**DESCRIPTION OF THE TASK**
The finished copy should hold every entry exactly as given, and no pictures.

Stored records
..............................
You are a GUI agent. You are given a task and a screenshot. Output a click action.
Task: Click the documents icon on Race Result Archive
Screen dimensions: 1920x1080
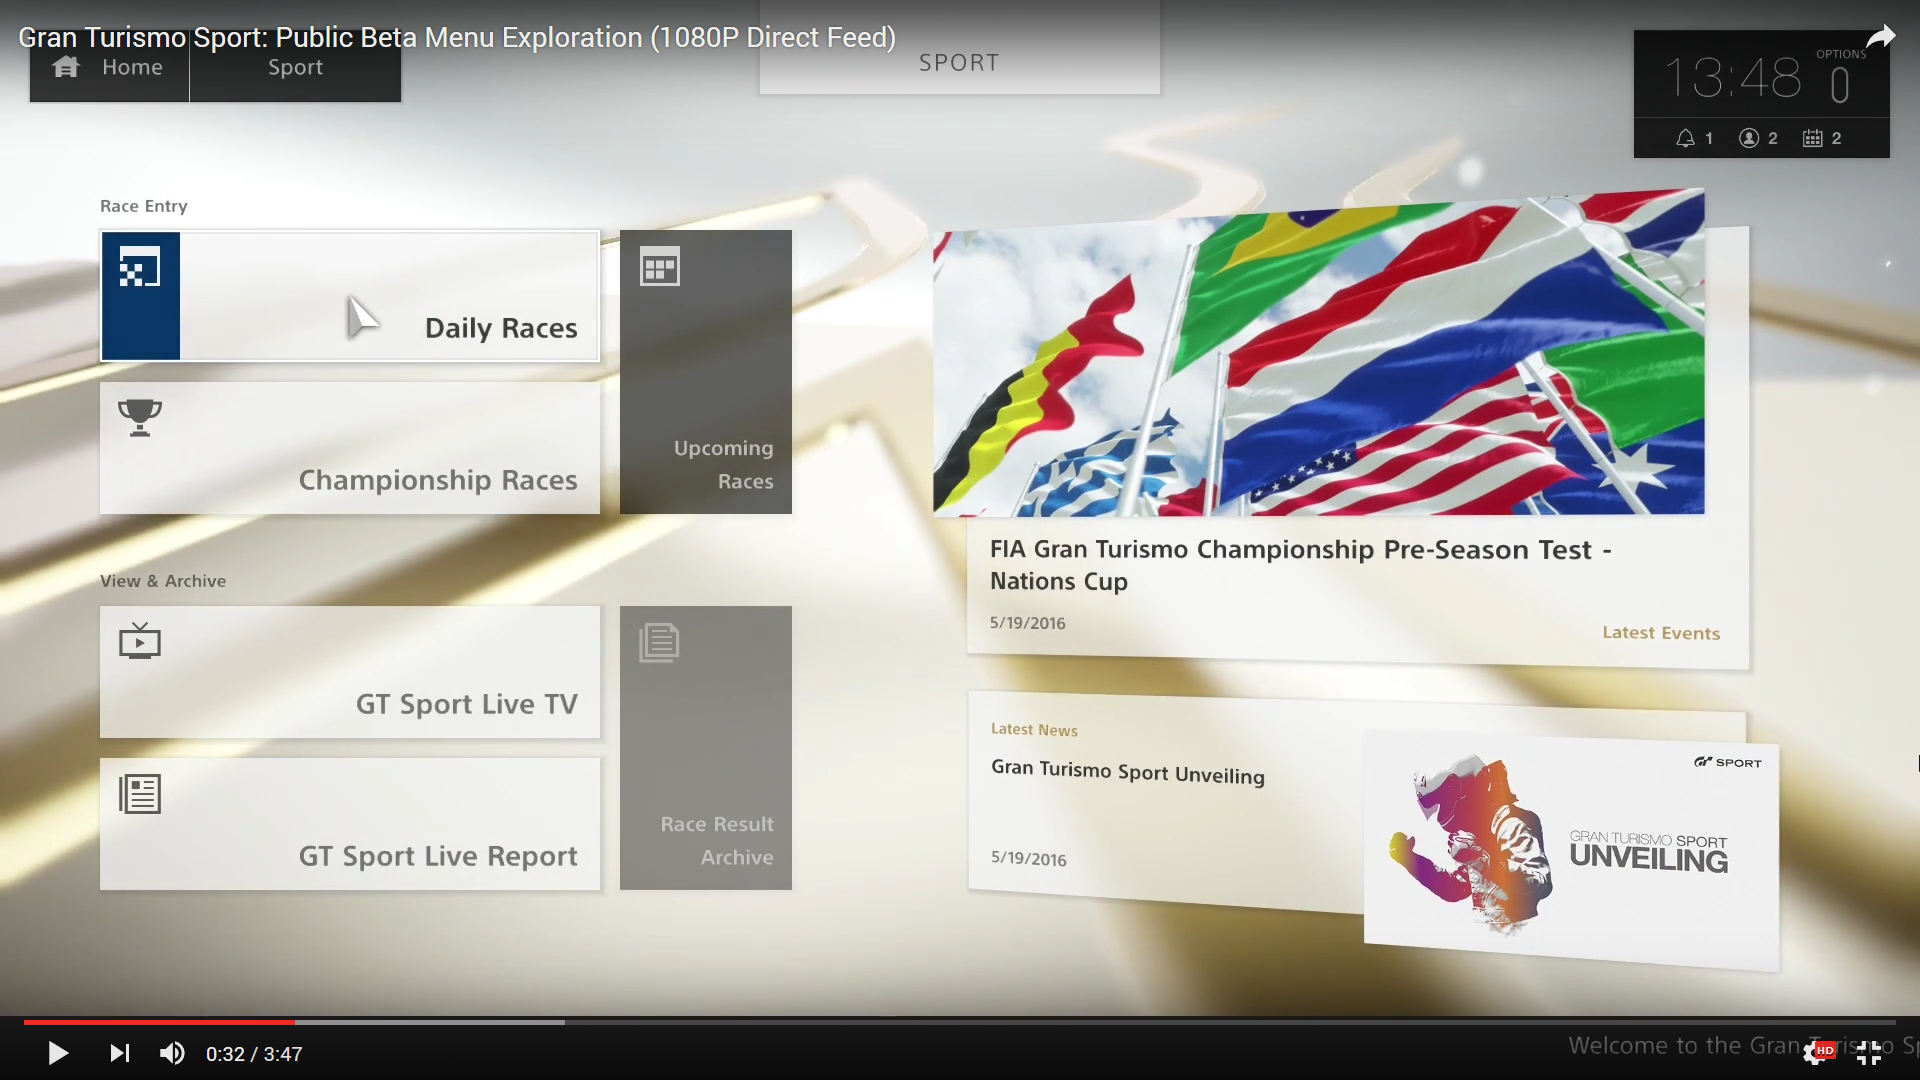pyautogui.click(x=660, y=643)
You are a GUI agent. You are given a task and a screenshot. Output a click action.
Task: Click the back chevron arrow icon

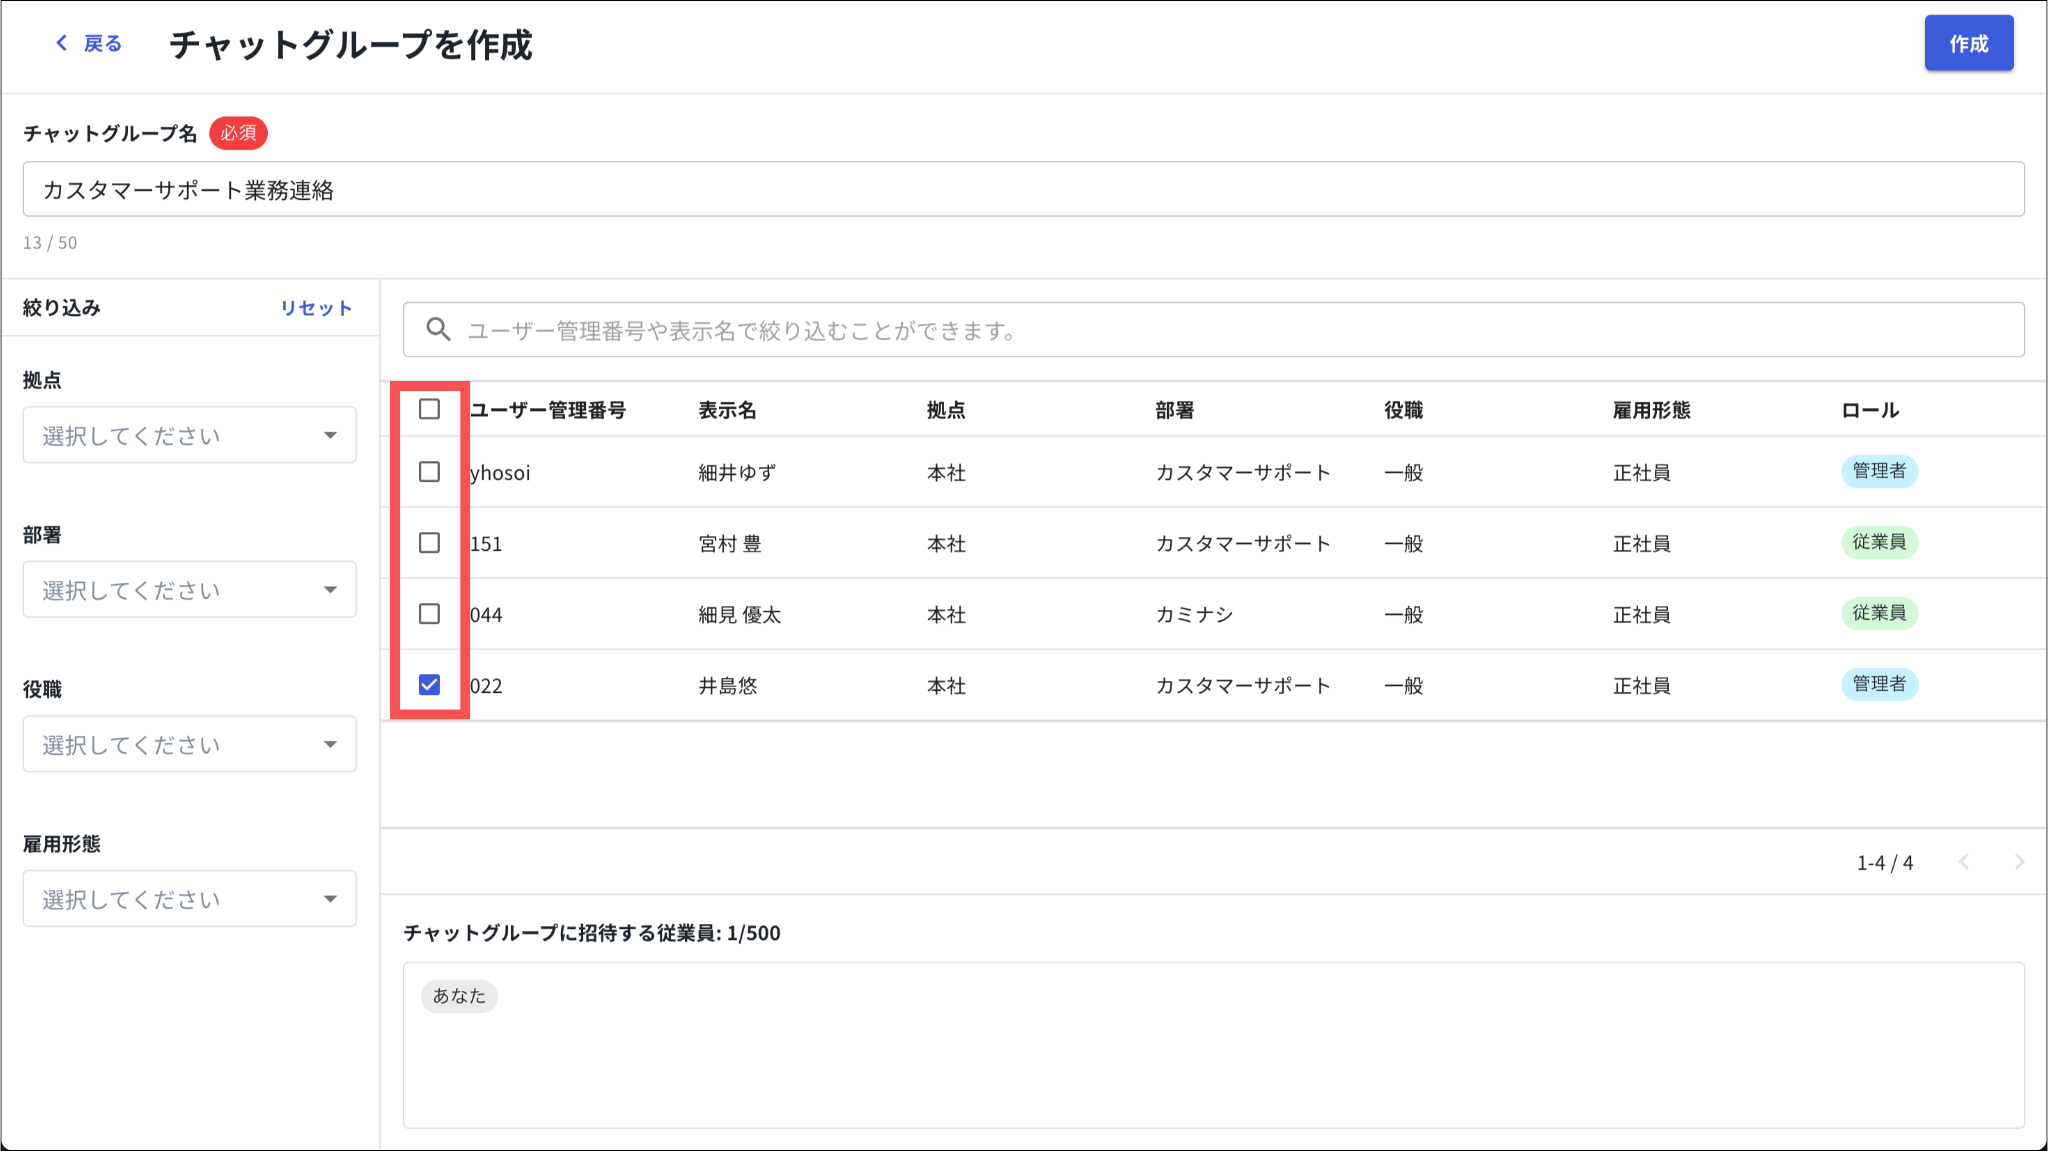[x=62, y=43]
..............................
**OUTPUT BELOW**
You are a GUI agent. You are given a task and a screenshot. Output a click action.
Task: Click the documents icon on Race Result Archive
Screen dimensions: 1920x1080
pyautogui.click(x=660, y=643)
You are a GUI agent. You are given a task and a screenshot. Output a click action.
Task: Click the back chevron arrow icon

[x=62, y=43]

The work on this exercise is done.